The recent launch of Google’s Android XR platform with Gemini models offers opportunities to streamline VR content creation [29]. By leveraging generative AI, immersive and adaptive 3D environments can be developed more efficiently, reducing costs and enhancing scalability for platforms like SomaVR, particularly in resource-limited settings.
Developing lightweight versions of the platform for devices with limited computational capabilities and enhancing offline functionality for areas with restricted internet connectivity are essential to ensuring the platform remains accessible and scalable in diverse settings. These advancements would collectively support the long-term sustainability and global impact of the platform. Additionally, addressing common user experience issues such as motion sickness and visual fatigue in VR settings remains a priority. Improvements in hardware performance, such as reduced latency and higher frame rates, along with better content design, can significantly mitigate these issues [12]. Future implementations will also address current evaluation gaps by incorporating longer follow-up periods and utilizing standardized evaluation frameworks like User Experience Questionnaire (UEQ) and Unified Theory of Acceptance and Use of Technology (UTAUT) for cross-study comparisons.
5. Conclusion
This study presents a comprehensive framework for developing and implementing VR-based medical training platforms in resource-limited settings. Through the detailed documentation of SomaVR’s development process, from technical architecture to content creation workflows, we provide a replicable model for institutions seeking to leverage VR technology in medical education. The platform’s design principles of offline functionality, cross-platform compatibility, and strategic cost management demonstrate that sophisticated VR solutions can be successfully implemented in LMIC settings.

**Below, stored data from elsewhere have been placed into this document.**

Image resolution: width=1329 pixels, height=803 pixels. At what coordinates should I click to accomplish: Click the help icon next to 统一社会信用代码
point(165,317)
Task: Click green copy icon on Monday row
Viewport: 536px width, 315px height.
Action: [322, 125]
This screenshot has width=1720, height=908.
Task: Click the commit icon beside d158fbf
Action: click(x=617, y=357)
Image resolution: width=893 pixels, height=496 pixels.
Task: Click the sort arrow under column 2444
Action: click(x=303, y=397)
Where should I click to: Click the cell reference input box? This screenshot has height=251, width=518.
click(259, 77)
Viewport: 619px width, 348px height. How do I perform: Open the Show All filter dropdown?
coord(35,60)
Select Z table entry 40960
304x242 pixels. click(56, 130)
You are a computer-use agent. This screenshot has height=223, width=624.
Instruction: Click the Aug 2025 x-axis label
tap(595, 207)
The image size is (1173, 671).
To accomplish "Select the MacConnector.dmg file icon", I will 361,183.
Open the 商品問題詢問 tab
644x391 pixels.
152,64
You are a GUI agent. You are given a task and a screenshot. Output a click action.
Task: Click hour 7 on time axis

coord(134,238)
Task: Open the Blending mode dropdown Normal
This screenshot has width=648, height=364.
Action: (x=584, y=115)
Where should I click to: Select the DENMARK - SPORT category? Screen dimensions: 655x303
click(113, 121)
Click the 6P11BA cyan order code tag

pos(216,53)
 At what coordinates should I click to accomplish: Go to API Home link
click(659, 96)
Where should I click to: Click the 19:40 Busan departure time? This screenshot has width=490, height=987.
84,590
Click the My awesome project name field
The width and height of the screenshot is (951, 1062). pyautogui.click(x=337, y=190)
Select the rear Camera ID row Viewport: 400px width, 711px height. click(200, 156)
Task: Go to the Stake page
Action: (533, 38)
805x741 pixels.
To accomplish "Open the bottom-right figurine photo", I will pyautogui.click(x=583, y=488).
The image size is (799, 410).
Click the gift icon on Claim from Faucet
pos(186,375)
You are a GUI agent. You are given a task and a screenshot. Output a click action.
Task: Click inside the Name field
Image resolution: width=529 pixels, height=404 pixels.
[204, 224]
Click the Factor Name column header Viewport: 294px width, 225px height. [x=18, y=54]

Our approach to building local development capacity through targeted training programs addresses the crucial aspect of long-term sustainability, reducing dependence on external expertise. The platform’s successful validation across different medical training contexts – from infection prevention to surgical skills – confirms the versatility and adaptability of our technical framework. As VR technology continues to evolve and become more accessible, the documented approach and architecture presented here offer a foundational blueprint for future implementations, particularly in resource-constrained environments. This work contributes to the broader goal of democratizing medical education by providing practical guidance for developing contextualized, sustainable VR solutions.